O grande empresariado, reunido, por exemplo, na Confederação Nacional da Indústria (CNI), argumenta também que hoje existe uma grande insegurança jurídica em relação à negociação coletiva, que gera uma quantidade muito expressiva de processos. Por que há tantos processos na Justiça do Trabalho?
Há um grande número de processos na Justiça do Trabalho basicamente porque há um grande número de descumprimento do ordenamento jurídico, não é por conta de acordos coletivos. Tudo o que chega à Justiça do Trabalho é por conta de um conflito, e esses conflitos se dão, basicamente, por conta de horas extras e de rescisões de contratos que não foram pagas parcialmente ou integralmente. Na verdade, essa questão própria do acordo coletivo é um tema de discussão marginal no campo dessa quantidade grande de processos.
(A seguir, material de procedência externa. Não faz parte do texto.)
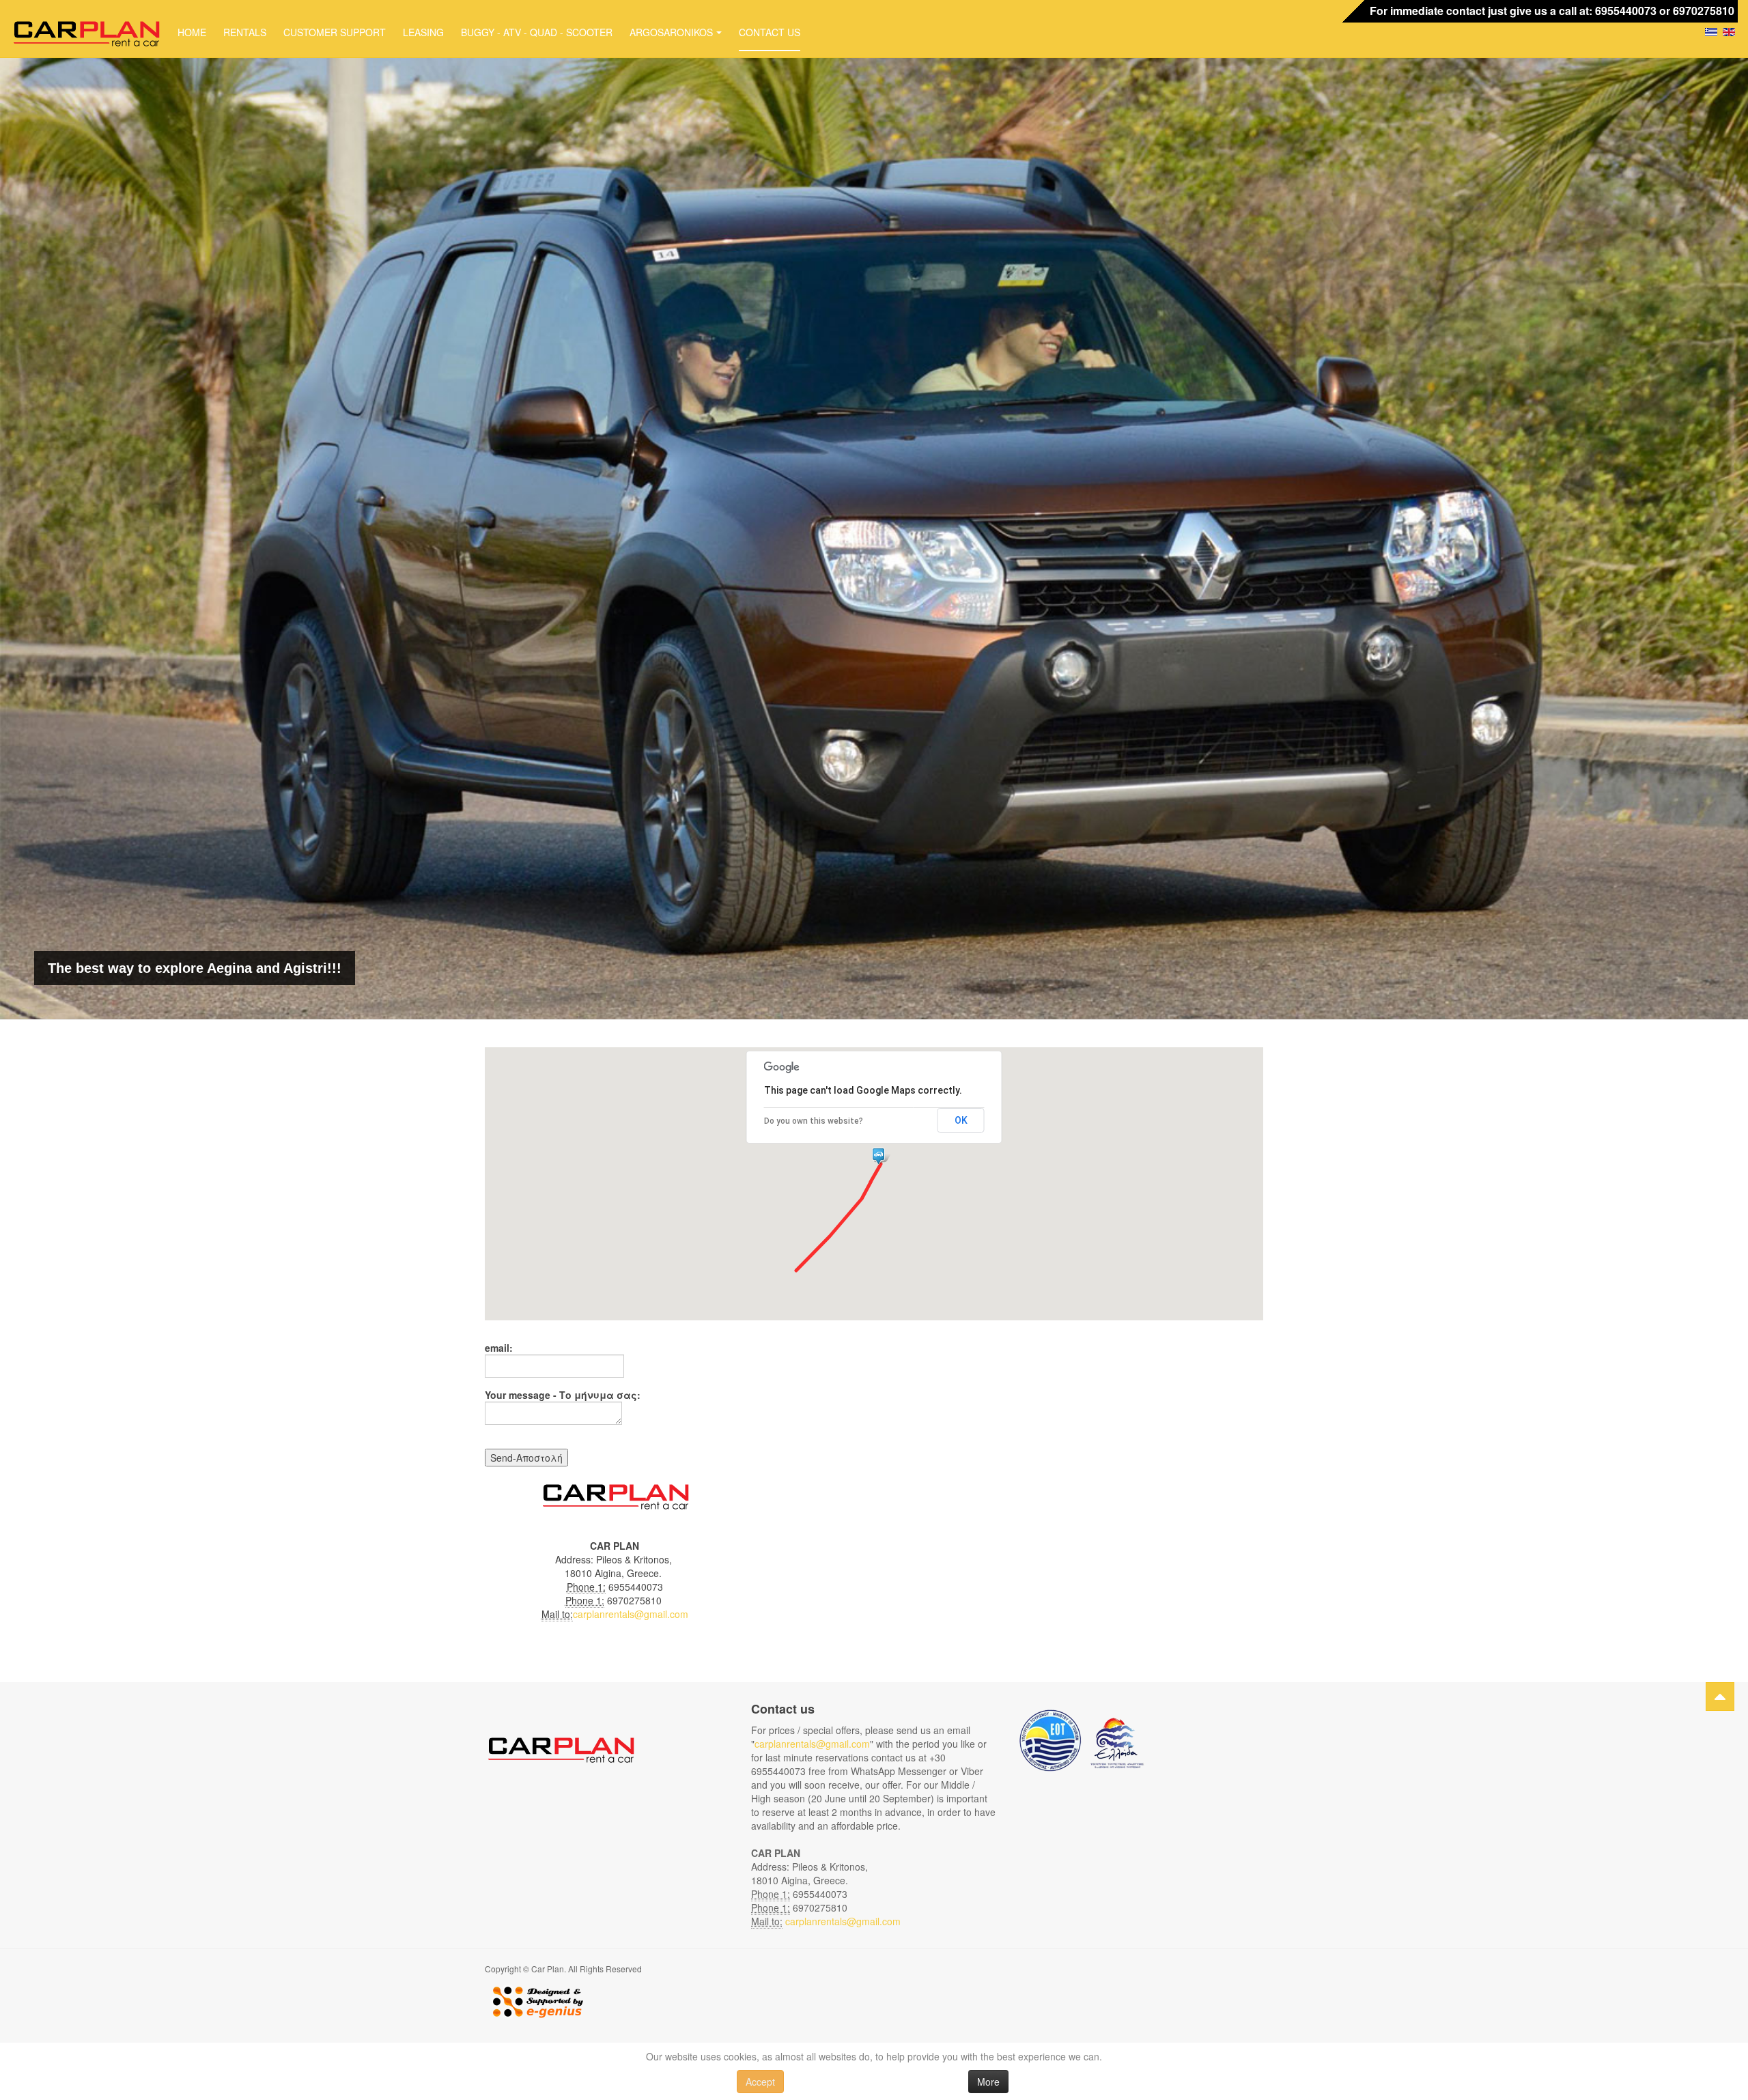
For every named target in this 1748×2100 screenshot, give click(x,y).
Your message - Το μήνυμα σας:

A Justiça do Trabalho não pode inverter a lógica constitucional como imaginam as confederações patronais. O acordo coletivo de trabalho (ACT) não foi criado para proteger a estrutura empresarial. O instrumento do acordo pode criar cláusulas que ora favoreçam a estrutura empresarial, quando a Constituição prevê, como a redução da jornada proporcional à redução dos salários, mas isso tem que ser visto em cada oportunidade, em cada circunstância, e quando for o caso, não de forma perene. Agora, o que tem se imaginado é que o ACT possa, por exemplo, prever o provisionamento do pagamento do 13º durante o ano inteiro, ou então um fracionamento de férias e outros direitos de forma muito alargada e indiscriminada. Isso não pode ocorrer. A lei é um campo de proteção daquele que na relação de trabalho é mais enfraquecido, historicamente e concretamente. É aí que se subestima a lei. Se nós combinarmos o artigo 7º da Constituição com o 114, parágrafo 2º, fica muito claro que o acordo coletivo deve vir a cada ano para olhar o que já foi construído e tentar construir alguma coisa a mais. Pode até ser que diante de um panorama econômico específico se diga: olha, não vamos poder avançar este ano mais do que já está posto. Mas regredir direitos só no limite do que a Constituição já estabelece textualmente. Por exemplo, reduzir a jornada e, proporcionalmente, o salário. Ou reduzir apenas a jornada, porque a empresa já tem uma economia de custo de energia com as suas máquinas. Mas ir além disso, tentar dar uma criatividade máxima ao que a Constituição já diz, é impróprio.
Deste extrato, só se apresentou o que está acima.